**TRECHO:**
::::::::

CA: Eu acho que, aos poucos, as pessoas vão ter [essa percepção], porque elas precisam ajudar a gente em nossa luta. Ser artista é sempre lugar de resistência! Por exemplo, eu tô gravando o “Vai que cola”, em época de pandemia. Acham que é fácil? Não é! É feliz, é alegre presentear pessoas que fizeram o programa ser o que é, mas tô ali me superando – mais uma vez. É resistência! O papel do artista é, principalmente, humanizar! A gente só tem a percepção da vida, quando se humaniza cada vez mais! Quando passa por nós alguns sentimentos e os purificamos para o melhor! É uma luta! Não somos anjos! Enquanto atores, representamos bem isso, todos os lados do ser humano e isso é muito bom, na minha profissão, porque me permite ampliar muito. A minha alma é ampliada, para que eu possa, cada vez mais, conseguir viver o bem, o bom.

::::::::

**TAREFAS A REALIZAR:**
• 1. No trecho, qual programa a pessoa entrevistada diz estar gravando em época de pandemia?
• 2. Repita a parte do trecho que começa com as palavras "CA: Eu acho" e termina com "bem, o bom.".

::::::::

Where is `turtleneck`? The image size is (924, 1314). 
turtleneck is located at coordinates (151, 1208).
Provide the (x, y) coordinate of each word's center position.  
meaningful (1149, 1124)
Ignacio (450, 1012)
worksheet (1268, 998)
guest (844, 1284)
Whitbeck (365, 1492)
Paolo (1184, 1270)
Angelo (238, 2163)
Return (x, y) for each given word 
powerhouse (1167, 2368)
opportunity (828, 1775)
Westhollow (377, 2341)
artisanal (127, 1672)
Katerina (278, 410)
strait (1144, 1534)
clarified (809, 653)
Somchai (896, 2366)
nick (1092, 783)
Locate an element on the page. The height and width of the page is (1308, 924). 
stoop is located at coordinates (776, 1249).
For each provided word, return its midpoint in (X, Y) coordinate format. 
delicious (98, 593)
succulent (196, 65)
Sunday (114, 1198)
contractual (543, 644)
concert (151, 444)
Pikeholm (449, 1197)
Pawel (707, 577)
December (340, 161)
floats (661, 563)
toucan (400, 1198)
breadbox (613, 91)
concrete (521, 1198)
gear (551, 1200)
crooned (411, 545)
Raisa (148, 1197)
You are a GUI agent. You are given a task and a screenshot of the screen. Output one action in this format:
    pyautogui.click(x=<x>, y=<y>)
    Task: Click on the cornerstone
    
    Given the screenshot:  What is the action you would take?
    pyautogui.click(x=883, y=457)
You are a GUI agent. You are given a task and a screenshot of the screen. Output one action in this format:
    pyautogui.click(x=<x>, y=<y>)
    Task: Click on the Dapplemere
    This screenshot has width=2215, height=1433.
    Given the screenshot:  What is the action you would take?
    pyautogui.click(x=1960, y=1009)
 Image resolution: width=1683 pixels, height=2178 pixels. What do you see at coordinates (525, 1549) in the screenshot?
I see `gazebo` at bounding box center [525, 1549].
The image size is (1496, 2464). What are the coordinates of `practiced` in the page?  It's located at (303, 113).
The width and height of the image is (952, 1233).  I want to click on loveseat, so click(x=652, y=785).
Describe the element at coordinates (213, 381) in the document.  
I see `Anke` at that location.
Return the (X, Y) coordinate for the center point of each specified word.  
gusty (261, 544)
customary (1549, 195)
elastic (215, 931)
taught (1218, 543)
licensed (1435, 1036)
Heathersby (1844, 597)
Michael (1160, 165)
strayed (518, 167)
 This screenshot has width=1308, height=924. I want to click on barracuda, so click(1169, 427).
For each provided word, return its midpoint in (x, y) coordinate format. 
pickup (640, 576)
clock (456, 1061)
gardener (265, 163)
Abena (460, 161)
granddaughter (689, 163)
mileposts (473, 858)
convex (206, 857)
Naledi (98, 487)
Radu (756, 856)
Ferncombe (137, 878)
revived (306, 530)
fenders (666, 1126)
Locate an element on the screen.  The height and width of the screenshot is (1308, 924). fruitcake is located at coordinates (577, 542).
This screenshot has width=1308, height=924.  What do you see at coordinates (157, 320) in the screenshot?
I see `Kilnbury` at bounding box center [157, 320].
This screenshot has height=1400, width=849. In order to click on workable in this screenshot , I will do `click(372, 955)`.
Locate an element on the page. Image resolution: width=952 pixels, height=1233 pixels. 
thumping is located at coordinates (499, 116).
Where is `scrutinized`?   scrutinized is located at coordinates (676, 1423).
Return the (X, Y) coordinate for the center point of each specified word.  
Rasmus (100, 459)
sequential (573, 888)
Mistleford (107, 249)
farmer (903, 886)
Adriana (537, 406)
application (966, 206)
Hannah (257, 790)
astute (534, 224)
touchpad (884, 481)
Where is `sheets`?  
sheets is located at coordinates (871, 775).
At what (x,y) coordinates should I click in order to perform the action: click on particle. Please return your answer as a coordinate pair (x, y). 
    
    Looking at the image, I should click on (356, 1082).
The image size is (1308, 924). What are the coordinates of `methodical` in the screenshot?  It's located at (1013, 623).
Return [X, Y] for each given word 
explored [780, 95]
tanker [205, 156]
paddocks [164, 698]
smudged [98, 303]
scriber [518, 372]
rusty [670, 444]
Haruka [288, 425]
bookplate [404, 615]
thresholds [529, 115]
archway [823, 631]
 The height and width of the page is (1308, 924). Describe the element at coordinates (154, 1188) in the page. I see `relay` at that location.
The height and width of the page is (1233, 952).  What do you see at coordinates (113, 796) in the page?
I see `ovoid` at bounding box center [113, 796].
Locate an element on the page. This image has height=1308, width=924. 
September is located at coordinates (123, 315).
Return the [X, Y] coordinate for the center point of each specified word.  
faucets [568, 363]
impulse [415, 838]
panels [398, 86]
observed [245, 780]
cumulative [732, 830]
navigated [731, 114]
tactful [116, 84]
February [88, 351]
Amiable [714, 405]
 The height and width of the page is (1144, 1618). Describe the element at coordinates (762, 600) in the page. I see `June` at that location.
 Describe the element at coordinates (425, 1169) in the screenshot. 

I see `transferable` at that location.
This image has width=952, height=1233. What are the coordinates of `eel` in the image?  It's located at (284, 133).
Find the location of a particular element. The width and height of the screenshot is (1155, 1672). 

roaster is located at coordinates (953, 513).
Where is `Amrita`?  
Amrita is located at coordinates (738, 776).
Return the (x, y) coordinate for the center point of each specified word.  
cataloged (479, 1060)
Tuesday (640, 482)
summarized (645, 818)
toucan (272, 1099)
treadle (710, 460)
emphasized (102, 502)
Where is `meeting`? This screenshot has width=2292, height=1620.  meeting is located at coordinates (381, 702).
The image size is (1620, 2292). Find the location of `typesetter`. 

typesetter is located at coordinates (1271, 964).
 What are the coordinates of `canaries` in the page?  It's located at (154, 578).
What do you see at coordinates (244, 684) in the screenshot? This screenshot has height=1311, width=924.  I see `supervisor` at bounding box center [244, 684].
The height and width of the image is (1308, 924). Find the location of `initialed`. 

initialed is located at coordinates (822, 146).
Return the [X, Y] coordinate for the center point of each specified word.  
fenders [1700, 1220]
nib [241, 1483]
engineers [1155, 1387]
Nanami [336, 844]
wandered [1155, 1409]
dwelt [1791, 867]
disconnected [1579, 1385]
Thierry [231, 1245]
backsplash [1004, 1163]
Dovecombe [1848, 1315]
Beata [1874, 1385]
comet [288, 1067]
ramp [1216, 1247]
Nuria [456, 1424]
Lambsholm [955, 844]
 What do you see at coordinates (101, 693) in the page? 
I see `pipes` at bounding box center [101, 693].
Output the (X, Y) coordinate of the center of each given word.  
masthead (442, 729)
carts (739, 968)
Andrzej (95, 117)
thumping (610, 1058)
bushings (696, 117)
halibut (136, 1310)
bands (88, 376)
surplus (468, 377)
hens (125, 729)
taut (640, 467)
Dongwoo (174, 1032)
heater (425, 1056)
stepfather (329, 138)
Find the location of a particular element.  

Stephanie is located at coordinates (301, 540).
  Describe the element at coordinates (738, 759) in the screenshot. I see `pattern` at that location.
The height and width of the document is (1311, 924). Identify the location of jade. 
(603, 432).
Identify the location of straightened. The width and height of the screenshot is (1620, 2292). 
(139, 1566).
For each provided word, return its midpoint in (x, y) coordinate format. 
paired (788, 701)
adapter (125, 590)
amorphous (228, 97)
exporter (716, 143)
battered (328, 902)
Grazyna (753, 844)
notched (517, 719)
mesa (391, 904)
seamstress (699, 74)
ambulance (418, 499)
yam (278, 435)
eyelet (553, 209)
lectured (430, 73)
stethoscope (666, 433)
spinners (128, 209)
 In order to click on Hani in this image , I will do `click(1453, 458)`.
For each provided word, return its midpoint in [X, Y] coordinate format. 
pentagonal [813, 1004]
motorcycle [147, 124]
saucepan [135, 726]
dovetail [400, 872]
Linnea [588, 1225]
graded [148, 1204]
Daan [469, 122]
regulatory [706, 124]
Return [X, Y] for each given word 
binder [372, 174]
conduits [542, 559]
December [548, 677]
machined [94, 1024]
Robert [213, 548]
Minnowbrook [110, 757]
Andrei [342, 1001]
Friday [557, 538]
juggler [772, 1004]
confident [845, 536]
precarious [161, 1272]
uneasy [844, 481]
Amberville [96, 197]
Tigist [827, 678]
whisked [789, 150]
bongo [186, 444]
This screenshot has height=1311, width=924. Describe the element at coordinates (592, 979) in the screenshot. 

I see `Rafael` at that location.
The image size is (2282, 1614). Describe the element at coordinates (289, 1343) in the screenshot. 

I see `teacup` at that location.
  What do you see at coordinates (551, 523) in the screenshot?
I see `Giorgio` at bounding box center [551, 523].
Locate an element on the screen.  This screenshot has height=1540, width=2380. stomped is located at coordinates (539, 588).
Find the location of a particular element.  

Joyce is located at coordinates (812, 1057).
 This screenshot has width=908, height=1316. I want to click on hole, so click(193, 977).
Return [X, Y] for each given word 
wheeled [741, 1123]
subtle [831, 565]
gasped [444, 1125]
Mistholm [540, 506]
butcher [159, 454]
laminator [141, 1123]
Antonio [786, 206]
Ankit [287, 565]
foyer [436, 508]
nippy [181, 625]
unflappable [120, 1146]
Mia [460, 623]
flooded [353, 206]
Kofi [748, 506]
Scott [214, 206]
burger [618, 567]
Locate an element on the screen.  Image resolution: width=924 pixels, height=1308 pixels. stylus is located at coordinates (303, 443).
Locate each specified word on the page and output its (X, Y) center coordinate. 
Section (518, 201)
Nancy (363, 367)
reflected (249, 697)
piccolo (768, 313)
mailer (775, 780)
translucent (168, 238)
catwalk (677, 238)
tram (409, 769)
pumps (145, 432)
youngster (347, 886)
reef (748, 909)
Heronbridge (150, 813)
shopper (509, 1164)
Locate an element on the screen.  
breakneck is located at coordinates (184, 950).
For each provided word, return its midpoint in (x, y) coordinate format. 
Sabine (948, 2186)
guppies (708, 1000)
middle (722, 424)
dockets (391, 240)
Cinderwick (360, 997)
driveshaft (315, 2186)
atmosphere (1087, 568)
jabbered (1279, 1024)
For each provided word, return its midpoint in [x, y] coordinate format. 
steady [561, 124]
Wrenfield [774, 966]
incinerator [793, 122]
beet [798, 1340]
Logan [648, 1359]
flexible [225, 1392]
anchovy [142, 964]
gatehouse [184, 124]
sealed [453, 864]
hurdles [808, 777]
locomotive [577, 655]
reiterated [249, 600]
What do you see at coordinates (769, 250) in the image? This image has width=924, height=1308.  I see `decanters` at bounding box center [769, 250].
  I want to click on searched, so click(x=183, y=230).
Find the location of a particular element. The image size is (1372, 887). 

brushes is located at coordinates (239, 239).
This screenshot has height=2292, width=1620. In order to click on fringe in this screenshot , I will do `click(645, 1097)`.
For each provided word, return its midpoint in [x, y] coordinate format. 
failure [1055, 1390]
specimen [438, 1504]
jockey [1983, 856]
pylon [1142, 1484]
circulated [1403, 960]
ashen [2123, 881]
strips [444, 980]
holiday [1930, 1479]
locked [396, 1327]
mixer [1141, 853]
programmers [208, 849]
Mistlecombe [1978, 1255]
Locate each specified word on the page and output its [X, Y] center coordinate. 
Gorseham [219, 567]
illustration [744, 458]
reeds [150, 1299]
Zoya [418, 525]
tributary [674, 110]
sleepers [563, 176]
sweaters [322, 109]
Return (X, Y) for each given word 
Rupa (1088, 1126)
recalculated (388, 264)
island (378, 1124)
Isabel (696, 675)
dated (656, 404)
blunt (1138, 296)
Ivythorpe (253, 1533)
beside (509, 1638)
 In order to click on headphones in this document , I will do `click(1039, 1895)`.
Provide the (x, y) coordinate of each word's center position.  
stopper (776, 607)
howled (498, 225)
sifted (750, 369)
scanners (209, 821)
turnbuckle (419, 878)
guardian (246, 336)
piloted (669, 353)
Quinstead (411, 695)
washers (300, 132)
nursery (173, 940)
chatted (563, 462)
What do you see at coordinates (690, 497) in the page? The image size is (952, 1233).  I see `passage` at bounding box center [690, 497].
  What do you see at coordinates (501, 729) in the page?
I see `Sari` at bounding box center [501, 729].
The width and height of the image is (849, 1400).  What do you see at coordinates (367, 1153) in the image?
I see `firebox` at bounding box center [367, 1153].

::::::::

**RESPOSTAS ÀS TAREFAS:**
• 1. "Vai que cola".

• 2.
CA: Eu acho que, aos poucos, as pessoas vão ter [essa percepção], porque elas precisam ajudar a gente em nossa luta. Ser artista é sempre lugar de resistência! Por exemplo, eu tô gravando o “Vai que cola”, em época de pandemia. Acham que é fácil? Não é! É feliz, é alegre presentear pessoas que fizeram o programa ser o que é, mas tô ali me superando – mais uma vez. É resistência! O papel do artista é, principalmente, humanizar! A gente só tem a percepção da vida, quando se humaniza cada vez mais! Quando passa por nós alguns sentimentos e os purificamos para o melhor! É uma luta! Não somos anjos! Enquanto atores, representamos bem isso, todos os lados do ser humano e isso é muito bom, na minha profissão, porque me permite ampliar muito. A minha alma é ampliada, para que eu possa, cada vez mais, conseguir viver o bem, o bom.